─── Data records
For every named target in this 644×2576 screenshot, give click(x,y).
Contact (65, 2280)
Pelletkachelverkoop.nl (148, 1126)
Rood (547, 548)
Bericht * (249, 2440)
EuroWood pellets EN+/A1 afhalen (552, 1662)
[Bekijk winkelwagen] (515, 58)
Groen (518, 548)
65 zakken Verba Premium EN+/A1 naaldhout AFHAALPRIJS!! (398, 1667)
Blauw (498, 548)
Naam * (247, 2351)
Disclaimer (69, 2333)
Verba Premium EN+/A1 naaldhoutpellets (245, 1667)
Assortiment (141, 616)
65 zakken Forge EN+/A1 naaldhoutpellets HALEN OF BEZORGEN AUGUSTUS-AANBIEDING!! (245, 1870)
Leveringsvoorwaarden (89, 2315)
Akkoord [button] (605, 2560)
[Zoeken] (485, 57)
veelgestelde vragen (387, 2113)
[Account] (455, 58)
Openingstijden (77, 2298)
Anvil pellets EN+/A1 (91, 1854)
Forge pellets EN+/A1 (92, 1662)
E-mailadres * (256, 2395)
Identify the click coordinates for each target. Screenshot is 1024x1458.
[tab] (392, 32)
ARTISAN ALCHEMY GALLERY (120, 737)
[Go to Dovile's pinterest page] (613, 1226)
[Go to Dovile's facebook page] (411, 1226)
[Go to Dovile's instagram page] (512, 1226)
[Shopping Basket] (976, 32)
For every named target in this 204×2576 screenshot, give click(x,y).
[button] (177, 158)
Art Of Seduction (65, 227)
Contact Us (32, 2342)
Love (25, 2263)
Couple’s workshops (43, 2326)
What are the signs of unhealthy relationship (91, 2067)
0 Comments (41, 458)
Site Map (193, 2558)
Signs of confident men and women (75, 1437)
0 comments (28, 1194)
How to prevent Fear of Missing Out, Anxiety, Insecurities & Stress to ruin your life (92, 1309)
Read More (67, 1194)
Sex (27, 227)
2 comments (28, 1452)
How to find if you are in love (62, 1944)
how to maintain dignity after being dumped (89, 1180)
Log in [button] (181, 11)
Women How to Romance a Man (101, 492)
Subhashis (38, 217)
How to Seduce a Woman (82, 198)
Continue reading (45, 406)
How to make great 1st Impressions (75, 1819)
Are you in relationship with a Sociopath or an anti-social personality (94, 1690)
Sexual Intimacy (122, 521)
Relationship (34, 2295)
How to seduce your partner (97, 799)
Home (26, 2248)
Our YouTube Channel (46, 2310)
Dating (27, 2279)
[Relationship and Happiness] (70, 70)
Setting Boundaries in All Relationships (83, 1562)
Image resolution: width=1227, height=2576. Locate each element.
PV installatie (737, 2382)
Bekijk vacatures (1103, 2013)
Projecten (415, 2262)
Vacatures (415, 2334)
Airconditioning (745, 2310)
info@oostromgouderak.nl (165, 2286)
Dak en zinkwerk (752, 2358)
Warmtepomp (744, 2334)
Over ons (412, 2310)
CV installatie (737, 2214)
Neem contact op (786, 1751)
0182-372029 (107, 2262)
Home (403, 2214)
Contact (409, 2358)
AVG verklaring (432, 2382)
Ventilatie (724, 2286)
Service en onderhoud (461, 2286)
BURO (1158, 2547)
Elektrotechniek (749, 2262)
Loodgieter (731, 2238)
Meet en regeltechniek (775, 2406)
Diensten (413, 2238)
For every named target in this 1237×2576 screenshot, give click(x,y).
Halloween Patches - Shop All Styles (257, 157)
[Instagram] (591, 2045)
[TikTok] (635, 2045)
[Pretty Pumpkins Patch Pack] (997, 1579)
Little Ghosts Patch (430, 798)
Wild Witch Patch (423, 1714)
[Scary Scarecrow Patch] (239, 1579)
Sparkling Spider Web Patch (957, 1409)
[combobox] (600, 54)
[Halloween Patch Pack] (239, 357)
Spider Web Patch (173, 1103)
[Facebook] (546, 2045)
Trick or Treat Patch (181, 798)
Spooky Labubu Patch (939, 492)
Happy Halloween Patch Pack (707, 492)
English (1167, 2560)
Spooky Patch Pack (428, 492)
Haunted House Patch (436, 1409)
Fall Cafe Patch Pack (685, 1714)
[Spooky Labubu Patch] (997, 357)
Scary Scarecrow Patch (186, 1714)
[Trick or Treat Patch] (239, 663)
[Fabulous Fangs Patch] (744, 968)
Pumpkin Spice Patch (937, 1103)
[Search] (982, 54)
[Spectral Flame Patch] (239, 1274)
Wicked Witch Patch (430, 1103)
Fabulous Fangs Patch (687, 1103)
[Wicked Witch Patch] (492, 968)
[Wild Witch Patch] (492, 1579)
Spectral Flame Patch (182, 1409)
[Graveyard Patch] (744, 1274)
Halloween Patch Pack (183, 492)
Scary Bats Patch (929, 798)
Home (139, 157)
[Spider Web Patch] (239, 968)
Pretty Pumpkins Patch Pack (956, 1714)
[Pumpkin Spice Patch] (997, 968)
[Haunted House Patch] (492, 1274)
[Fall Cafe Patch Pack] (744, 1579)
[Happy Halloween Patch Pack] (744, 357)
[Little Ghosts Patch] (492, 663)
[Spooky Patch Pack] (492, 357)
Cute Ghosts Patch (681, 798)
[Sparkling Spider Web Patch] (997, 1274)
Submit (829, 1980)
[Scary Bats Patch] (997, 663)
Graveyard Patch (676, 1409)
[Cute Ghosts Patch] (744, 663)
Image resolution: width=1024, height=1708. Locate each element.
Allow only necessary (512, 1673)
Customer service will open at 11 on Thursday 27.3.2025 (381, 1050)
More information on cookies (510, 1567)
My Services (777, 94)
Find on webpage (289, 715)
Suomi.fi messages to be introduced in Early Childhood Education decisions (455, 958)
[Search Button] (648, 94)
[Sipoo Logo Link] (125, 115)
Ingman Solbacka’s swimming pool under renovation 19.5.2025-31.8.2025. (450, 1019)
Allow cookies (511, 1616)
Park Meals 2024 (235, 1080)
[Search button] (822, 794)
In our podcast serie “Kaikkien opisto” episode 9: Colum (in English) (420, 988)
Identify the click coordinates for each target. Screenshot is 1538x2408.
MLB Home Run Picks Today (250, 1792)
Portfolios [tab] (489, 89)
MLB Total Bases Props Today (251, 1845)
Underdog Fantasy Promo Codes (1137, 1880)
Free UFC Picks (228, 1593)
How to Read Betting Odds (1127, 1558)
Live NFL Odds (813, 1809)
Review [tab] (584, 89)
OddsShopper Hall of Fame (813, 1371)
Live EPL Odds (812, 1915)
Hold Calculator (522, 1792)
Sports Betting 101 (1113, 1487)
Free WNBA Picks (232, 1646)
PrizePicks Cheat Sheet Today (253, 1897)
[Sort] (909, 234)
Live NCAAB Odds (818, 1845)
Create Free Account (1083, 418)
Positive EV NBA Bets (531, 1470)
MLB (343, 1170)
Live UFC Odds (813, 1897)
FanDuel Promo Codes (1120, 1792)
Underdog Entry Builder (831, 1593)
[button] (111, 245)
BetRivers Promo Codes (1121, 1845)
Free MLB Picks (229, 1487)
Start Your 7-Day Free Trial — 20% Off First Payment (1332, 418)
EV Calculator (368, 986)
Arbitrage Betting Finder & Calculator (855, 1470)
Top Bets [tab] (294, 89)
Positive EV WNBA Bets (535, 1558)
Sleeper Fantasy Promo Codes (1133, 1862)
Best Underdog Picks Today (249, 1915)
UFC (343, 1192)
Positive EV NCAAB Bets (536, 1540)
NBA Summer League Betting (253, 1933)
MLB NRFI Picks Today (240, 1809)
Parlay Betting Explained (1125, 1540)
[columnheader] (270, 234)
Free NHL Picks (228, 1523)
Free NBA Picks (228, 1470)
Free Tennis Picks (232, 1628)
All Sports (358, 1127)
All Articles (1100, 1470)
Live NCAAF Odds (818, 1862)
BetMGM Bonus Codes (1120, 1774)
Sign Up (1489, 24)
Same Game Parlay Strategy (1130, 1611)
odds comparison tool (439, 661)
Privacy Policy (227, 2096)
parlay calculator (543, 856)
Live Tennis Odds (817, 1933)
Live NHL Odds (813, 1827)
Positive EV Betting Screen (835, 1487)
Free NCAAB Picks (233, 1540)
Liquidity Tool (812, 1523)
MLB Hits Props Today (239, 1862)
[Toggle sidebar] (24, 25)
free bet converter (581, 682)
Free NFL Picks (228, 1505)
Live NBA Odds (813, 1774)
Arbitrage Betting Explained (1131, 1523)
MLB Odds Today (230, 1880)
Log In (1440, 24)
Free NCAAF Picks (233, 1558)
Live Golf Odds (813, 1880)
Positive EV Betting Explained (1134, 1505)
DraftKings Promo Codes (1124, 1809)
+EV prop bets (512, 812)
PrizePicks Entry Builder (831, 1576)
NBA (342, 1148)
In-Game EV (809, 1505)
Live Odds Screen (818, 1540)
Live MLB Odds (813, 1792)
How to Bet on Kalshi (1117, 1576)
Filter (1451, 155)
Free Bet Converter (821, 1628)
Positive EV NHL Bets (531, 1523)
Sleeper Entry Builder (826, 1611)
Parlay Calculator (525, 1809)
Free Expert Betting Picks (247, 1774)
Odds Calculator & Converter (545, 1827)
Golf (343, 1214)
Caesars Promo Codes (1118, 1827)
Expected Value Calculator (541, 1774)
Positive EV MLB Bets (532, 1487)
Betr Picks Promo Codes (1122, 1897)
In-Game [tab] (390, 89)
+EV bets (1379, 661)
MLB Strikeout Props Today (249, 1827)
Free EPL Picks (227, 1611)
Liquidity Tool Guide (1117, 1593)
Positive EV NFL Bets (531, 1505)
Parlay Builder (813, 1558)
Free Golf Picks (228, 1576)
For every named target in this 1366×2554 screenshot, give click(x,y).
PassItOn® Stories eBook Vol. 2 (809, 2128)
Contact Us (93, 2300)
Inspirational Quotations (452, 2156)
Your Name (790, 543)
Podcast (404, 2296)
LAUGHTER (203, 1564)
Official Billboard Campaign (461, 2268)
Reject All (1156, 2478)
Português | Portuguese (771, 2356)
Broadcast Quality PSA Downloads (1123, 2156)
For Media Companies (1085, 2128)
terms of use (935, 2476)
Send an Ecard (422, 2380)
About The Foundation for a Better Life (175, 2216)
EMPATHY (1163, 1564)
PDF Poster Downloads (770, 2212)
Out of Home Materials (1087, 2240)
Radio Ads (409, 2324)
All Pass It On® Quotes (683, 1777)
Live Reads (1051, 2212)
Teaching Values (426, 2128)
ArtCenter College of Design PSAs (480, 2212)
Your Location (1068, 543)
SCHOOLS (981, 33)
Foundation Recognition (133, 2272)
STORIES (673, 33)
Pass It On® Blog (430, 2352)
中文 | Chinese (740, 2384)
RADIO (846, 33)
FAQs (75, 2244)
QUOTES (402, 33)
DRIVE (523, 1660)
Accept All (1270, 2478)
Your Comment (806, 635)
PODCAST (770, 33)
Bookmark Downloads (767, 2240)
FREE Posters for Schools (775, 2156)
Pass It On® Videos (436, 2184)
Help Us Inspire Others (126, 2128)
──────
• Work order:
Each line from the beginning of the entries to the line with "How to make great 1st Impressions (75, 1819)" must be repeated exactly, with both end lines kept and no other lines given.

• Task answer:
For every named target in this 644×2576 screenshot, give click(x,y).
Contact (65, 2280)
Pelletkachelverkoop.nl (148, 1126)
Rood (547, 548)
Bericht * (249, 2440)
EuroWood pellets EN+/A1 afhalen (552, 1662)
[Bekijk winkelwagen] (515, 58)
Groen (518, 548)
65 zakken Verba Premium EN+/A1 naaldhout AFHAALPRIJS!! (398, 1667)
Blauw (498, 548)
Naam * (247, 2351)
Disclaimer (69, 2333)
Verba Premium EN+/A1 naaldhoutpellets (245, 1667)
Assortiment (141, 616)
65 zakken Forge EN+/A1 naaldhoutpellets HALEN OF BEZORGEN AUGUSTUS-AANBIEDING!! (245, 1870)
Leveringsvoorwaarden (89, 2315)
Akkoord [button] (605, 2560)
[Zoeken] (485, 57)
veelgestelde vragen (387, 2113)
[Account] (455, 58)
Openingstijden (77, 2298)
Anvil pellets EN+/A1 (91, 1854)
Forge pellets EN+/A1 (92, 1662)
E-mailadres * (256, 2395)
Identify the click coordinates for each target. Screenshot is 1024x1458.
[tab] (392, 32)
ARTISAN ALCHEMY GALLERY (120, 737)
[Go to Dovile's pinterest page] (613, 1226)
[Go to Dovile's facebook page] (411, 1226)
[Go to Dovile's instagram page] (512, 1226)
[Shopping Basket] (976, 32)
For every named target in this 204×2576 screenshot, give click(x,y).
[button] (177, 158)
Art Of Seduction (65, 227)
Contact Us (32, 2342)
Love (25, 2263)
Couple’s workshops (43, 2326)
What are the signs of unhealthy relationship (91, 2067)
0 Comments (41, 458)
Site Map (193, 2558)
Signs of confident men and women (75, 1437)
0 comments (28, 1194)
How to prevent Fear of Missing Out, Anxiety, Insecurities & Stress to ruin your life (92, 1309)
Read More (67, 1194)
Sex (27, 227)
2 comments (28, 1452)
How to find if you are in love (62, 1944)
how to maintain dignity after being dumped (89, 1180)
Log in [button] (181, 11)
Women How to Romance a Man (101, 492)
Subhashis (38, 217)
How to Seduce a Woman (82, 198)
Continue reading (45, 406)
How to make great 1st Impressions (75, 1819)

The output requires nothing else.